* **GIVEN INSTRUCTION**:
State how many lines of the material below contain the string "screenshot". Reply with the number alone.
===== DATA PROVIDED
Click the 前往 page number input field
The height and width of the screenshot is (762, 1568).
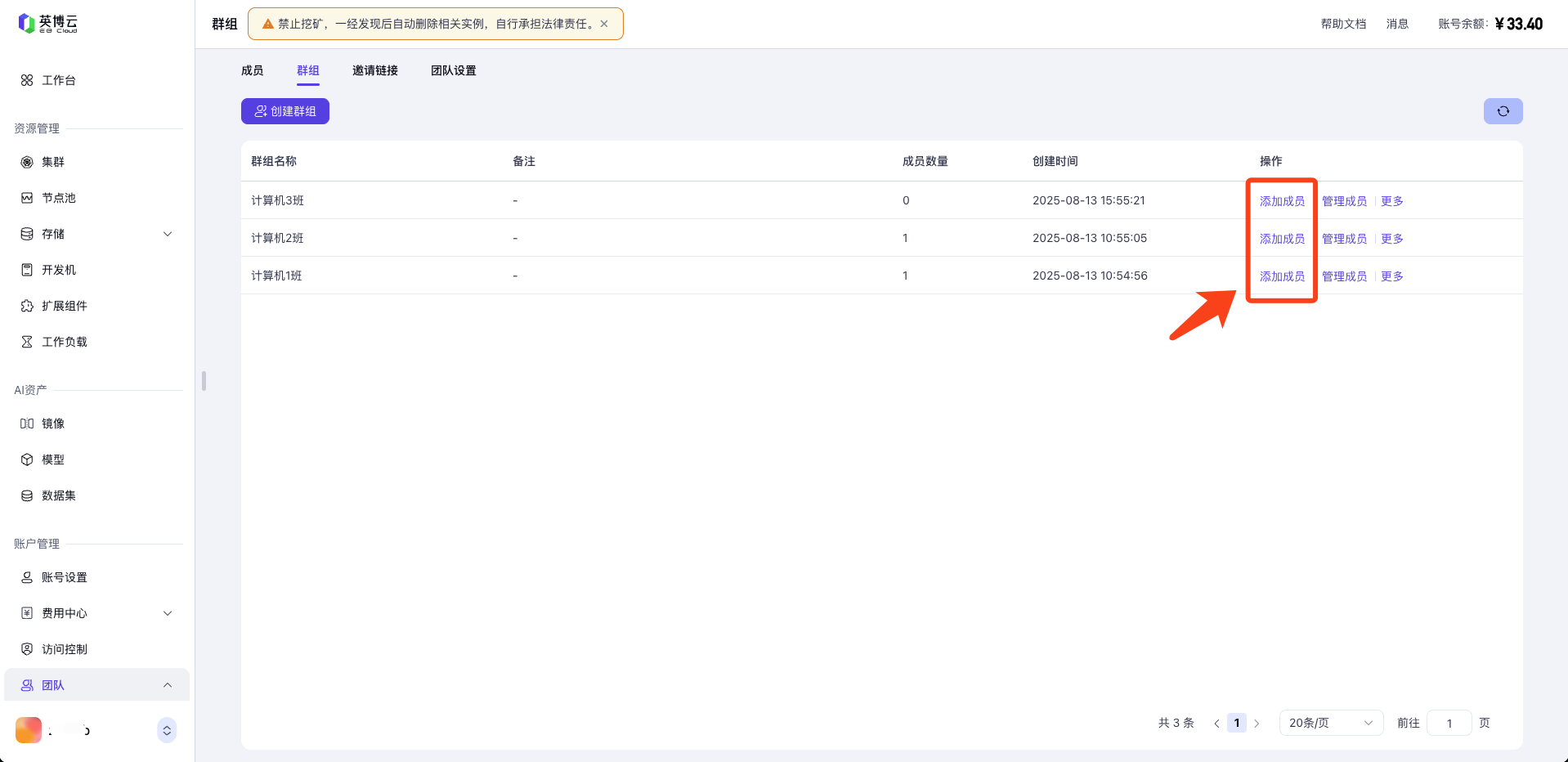[1449, 723]
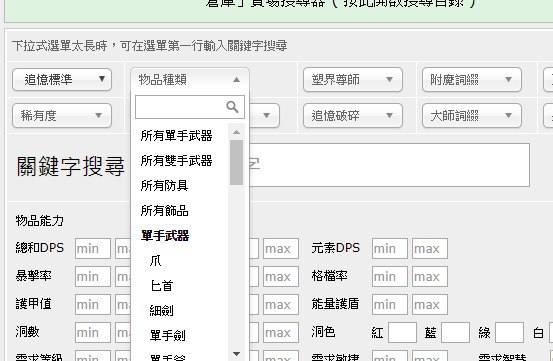Viewport: 553px width, 361px height.
Task: Open the 塑界尊師 dropdown
Action: pos(353,80)
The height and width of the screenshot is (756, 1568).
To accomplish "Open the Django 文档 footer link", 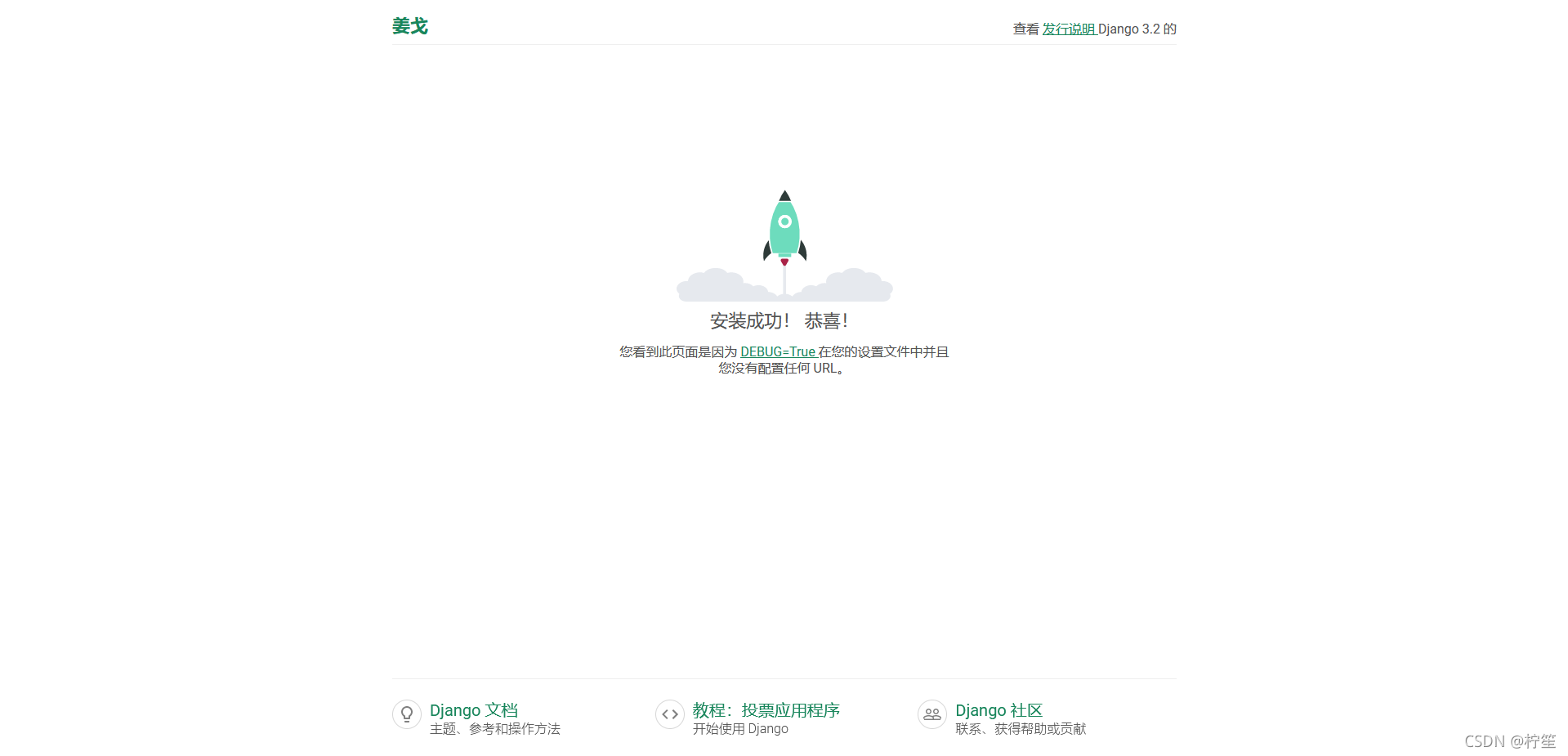I will pos(474,710).
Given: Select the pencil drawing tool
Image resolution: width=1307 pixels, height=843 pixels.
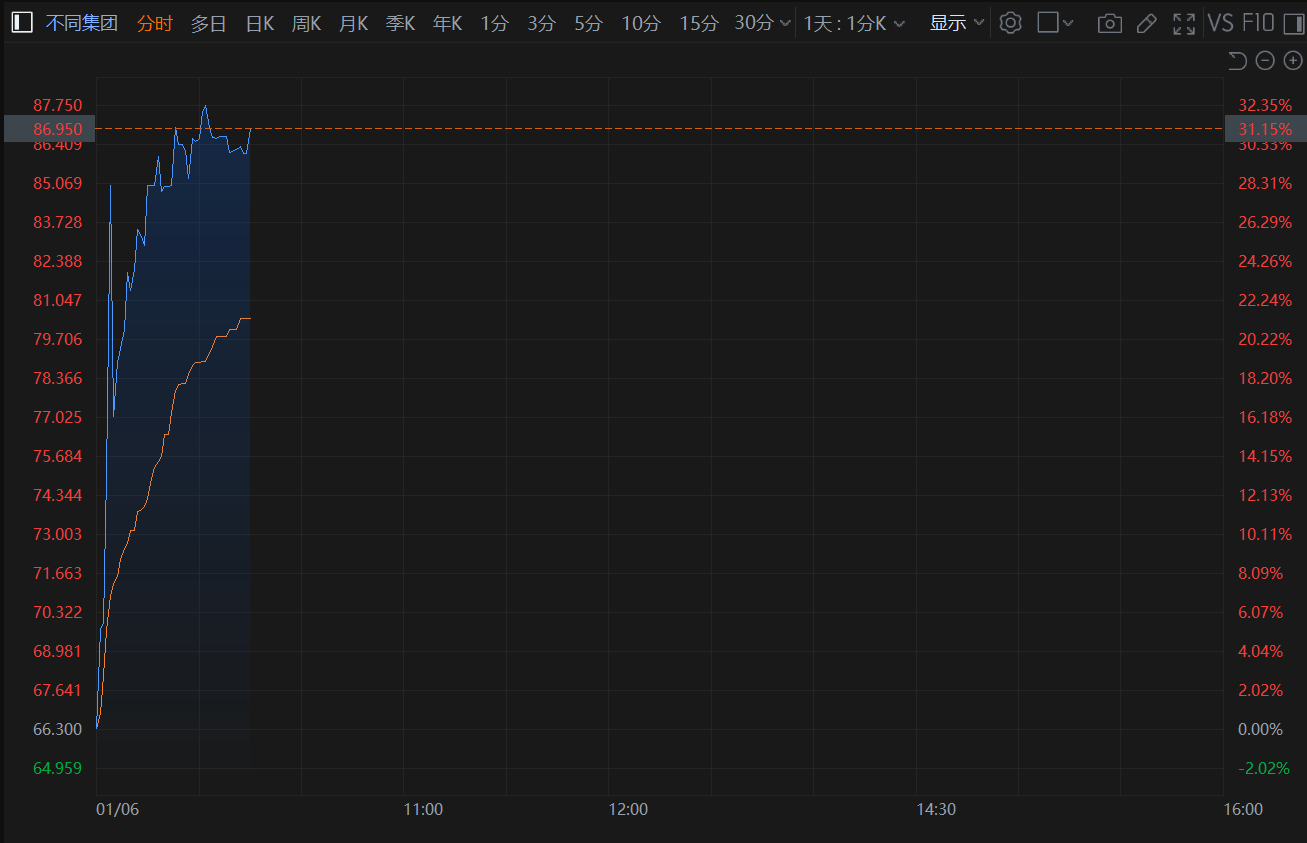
==========
* **TASK RESULT**:
2